◆ What you need to do
In the data, find the word "plus" and copy out every line that has it.

Dataset entries
*** Begin section ***
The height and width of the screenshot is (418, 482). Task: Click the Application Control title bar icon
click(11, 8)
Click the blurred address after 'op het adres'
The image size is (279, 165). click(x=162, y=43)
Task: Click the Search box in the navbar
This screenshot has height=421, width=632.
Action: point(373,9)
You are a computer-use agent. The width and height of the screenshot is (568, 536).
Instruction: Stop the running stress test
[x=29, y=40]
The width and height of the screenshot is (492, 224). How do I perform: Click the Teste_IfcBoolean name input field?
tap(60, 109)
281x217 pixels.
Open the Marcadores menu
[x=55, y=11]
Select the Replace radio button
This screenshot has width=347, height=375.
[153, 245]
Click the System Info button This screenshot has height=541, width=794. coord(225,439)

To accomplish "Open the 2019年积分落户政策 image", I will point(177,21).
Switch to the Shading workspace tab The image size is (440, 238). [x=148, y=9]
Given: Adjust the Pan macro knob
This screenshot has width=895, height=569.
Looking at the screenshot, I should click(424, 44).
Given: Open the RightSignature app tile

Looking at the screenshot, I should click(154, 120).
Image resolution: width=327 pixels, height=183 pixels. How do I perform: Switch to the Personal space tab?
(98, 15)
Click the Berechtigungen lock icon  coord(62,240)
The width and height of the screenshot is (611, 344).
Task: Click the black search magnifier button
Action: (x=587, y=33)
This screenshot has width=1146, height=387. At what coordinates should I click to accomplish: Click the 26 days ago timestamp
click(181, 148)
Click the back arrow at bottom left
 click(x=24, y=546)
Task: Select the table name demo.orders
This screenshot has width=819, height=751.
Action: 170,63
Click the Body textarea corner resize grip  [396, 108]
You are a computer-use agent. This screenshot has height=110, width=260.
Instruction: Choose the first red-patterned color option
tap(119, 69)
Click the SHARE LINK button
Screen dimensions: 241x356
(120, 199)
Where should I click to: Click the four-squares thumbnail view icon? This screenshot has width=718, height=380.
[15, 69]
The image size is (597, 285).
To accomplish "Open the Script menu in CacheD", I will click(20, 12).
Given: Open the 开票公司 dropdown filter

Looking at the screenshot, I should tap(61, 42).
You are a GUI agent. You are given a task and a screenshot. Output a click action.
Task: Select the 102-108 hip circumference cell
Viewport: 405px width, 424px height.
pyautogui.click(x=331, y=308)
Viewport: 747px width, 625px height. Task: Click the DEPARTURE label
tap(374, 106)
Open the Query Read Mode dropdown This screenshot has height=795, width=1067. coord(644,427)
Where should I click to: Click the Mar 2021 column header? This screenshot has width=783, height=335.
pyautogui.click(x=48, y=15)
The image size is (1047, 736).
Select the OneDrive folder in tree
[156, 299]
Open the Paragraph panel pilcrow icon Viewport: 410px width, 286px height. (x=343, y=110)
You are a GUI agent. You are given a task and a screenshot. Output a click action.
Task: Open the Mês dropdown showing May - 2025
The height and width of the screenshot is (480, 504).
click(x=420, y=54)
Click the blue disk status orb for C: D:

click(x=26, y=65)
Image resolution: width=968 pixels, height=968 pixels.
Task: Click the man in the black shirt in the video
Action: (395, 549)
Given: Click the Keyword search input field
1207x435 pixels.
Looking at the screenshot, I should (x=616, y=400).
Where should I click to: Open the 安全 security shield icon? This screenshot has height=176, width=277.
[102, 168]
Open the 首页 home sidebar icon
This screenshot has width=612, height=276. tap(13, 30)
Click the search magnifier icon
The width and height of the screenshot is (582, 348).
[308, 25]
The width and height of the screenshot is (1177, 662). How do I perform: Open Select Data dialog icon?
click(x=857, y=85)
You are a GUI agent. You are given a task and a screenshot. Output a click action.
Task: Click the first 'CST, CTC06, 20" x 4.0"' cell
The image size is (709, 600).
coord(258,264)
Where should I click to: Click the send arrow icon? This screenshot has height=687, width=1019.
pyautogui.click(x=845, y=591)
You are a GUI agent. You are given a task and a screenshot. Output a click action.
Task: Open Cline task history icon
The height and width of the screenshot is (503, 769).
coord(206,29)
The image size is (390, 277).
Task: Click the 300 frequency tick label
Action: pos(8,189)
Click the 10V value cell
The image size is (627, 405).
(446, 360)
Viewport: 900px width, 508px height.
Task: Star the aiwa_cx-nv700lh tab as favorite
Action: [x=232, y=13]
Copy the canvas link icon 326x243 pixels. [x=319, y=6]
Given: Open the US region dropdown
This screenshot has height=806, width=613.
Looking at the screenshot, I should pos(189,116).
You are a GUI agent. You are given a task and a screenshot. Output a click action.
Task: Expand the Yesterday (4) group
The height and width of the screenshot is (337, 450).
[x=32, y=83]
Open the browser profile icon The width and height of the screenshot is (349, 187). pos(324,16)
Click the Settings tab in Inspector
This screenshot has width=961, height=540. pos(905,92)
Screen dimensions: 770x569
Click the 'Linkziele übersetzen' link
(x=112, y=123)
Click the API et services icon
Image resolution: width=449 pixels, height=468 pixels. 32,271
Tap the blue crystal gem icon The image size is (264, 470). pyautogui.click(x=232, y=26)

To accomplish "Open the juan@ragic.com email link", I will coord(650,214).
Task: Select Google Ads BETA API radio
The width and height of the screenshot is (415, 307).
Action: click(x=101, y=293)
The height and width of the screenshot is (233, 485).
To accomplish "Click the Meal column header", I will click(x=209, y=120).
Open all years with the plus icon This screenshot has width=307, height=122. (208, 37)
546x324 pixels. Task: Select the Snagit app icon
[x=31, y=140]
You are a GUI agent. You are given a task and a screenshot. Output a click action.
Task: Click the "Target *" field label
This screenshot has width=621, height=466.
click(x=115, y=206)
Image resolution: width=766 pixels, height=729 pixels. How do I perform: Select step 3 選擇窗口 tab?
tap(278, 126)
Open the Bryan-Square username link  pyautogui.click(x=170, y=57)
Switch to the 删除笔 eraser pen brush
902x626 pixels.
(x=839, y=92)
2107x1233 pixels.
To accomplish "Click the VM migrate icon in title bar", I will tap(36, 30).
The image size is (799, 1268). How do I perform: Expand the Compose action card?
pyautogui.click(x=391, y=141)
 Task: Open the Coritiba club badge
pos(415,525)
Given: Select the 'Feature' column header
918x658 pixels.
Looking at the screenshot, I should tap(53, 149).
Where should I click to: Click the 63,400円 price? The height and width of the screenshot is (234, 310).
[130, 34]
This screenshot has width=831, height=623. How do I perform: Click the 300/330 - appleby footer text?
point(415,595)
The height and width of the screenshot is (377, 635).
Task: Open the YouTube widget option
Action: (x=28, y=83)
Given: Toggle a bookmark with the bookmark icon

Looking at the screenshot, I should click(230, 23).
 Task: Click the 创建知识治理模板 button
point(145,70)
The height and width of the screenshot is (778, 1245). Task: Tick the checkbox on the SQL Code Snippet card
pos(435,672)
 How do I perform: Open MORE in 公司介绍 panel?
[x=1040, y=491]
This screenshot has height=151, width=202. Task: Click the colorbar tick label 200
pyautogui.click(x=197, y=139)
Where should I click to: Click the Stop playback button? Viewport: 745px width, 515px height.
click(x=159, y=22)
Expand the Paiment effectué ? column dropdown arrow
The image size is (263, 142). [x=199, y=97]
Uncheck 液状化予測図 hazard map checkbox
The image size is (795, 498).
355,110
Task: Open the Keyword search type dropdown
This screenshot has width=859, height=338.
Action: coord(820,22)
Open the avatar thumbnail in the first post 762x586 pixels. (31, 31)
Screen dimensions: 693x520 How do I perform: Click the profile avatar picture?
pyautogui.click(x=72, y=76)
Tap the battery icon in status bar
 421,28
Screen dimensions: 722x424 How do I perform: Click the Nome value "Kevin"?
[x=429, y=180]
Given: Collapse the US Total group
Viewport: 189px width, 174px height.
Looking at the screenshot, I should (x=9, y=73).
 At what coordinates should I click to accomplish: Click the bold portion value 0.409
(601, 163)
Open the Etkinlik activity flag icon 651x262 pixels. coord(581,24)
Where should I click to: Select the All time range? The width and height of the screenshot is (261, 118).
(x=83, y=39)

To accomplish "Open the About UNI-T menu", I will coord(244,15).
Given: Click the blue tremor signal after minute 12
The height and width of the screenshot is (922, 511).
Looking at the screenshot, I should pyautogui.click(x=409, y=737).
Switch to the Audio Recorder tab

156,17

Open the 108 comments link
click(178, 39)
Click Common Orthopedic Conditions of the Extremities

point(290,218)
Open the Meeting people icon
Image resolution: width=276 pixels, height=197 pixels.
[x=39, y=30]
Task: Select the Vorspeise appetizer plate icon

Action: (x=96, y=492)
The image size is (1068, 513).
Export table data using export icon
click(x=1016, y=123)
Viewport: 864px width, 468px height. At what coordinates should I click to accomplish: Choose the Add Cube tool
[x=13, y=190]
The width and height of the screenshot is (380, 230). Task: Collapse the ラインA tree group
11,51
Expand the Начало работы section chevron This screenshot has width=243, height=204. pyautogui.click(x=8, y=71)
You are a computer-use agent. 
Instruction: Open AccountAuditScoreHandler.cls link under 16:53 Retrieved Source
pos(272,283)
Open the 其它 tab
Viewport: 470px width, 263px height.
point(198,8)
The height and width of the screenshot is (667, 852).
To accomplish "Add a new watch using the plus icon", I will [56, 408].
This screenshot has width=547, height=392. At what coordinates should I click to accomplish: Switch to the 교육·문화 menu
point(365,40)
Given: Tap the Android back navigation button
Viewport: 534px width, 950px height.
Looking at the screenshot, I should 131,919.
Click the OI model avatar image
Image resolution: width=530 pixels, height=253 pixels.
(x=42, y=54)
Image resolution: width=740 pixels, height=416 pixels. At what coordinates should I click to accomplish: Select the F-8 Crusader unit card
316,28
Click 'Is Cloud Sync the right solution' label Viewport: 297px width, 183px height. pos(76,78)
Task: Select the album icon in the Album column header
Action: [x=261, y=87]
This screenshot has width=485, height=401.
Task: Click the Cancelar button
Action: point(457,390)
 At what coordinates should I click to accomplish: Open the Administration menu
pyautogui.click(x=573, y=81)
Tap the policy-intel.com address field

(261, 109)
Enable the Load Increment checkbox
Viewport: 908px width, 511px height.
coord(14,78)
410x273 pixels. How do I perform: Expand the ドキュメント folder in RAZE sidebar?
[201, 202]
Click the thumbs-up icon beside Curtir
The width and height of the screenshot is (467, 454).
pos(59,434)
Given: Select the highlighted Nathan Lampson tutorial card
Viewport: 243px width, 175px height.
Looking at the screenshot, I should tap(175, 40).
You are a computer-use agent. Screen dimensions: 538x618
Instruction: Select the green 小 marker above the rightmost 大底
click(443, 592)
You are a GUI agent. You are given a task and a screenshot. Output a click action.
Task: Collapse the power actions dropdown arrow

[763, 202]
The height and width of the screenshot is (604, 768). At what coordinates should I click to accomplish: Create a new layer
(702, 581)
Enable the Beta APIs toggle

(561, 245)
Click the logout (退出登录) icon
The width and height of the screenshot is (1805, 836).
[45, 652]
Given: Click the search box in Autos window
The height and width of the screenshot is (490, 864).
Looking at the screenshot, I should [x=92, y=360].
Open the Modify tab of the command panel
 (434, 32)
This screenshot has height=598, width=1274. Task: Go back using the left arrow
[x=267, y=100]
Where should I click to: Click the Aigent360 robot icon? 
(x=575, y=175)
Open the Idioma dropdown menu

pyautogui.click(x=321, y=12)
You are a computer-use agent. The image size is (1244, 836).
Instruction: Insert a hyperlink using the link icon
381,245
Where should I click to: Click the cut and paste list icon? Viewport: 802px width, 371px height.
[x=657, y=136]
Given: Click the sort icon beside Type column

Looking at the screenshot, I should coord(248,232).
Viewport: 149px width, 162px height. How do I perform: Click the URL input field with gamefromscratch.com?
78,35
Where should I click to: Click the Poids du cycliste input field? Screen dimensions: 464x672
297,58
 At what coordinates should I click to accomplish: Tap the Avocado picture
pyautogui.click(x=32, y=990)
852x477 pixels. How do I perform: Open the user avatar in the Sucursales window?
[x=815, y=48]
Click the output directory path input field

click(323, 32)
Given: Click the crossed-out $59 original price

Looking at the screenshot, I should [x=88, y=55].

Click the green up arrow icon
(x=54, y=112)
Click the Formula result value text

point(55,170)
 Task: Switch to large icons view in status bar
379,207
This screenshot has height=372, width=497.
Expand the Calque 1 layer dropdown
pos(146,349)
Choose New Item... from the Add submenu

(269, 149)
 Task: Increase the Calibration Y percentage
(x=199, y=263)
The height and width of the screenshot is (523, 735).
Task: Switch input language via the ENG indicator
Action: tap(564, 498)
*** End section ***
◆ Exercise response
Open all years with the plus icon This screenshot has width=307, height=122. (208, 37)
To accomplish "Add a new watch using the plus icon", I will [56, 408].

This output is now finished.